-- Start of Records provided --
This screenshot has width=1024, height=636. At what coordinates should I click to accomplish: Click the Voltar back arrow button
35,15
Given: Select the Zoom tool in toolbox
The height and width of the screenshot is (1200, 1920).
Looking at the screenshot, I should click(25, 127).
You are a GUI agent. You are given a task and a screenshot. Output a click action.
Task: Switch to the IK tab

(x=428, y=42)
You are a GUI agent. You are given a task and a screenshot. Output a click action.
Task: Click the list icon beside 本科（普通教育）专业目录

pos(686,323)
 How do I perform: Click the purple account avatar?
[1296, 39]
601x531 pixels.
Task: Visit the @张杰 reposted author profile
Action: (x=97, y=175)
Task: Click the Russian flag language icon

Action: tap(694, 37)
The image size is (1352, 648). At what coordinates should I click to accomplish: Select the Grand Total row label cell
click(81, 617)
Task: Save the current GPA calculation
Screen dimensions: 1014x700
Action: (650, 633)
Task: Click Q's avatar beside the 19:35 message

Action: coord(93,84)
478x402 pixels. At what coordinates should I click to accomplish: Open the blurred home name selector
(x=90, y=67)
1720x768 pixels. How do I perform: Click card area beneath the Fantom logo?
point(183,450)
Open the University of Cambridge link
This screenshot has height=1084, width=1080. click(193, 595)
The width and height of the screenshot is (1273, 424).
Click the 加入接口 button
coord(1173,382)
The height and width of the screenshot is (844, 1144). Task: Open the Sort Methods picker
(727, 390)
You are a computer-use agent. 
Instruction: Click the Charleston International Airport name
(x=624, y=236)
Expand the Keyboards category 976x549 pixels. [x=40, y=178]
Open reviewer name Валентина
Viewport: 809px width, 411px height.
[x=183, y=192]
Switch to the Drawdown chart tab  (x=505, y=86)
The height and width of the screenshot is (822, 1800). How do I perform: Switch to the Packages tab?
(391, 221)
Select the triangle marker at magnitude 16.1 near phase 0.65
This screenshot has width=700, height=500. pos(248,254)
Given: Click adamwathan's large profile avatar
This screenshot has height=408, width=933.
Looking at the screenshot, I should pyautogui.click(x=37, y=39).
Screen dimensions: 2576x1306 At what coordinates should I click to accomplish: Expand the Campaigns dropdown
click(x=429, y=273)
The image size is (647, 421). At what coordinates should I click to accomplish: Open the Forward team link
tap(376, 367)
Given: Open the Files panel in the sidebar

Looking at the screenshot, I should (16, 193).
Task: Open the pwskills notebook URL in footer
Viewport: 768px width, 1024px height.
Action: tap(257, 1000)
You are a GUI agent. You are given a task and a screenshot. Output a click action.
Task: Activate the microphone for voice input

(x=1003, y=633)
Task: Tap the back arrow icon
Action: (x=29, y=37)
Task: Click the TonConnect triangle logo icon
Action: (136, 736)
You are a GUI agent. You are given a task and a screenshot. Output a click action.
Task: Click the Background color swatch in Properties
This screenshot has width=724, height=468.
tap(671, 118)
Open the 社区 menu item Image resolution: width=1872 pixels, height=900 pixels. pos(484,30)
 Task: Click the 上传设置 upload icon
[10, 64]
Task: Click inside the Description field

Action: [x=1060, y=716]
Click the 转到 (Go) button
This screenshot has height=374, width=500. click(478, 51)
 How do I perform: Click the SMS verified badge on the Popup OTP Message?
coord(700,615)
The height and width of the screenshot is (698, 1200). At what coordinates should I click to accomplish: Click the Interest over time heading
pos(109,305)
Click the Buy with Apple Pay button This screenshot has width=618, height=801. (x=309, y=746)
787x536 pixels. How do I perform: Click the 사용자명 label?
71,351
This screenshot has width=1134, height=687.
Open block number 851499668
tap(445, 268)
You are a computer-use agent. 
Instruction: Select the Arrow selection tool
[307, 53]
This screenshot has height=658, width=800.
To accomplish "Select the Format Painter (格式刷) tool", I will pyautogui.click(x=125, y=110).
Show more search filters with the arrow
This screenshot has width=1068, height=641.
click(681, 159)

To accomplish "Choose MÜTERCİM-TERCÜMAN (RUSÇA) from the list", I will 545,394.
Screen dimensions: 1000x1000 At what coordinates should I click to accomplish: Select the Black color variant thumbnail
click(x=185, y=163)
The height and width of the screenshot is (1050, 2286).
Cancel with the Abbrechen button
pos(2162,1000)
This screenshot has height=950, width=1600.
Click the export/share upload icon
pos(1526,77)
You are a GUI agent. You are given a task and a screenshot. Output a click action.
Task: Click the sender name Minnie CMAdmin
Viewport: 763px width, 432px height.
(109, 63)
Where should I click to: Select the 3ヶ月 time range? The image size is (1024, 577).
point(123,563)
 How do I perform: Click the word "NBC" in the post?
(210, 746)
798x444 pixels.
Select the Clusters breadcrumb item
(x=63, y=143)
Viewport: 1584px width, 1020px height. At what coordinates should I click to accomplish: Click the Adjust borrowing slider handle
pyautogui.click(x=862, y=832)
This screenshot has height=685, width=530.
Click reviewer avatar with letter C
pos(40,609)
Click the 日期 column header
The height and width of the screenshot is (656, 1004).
-- End of Records provided --
• [Written task] Find every line in the listing above that contains the string "size" and copy each of those lines in full.

• [Result for this task]
The image size is (1352, 648). At what coordinates should I click to accomplish: Select the Grand Total row label cell
The image size is (647, 421). At what coordinates should I click to accomplish: Open the Forward team link
Where should I click to: Select the 3ヶ月 time range? The image size is (1024, 577).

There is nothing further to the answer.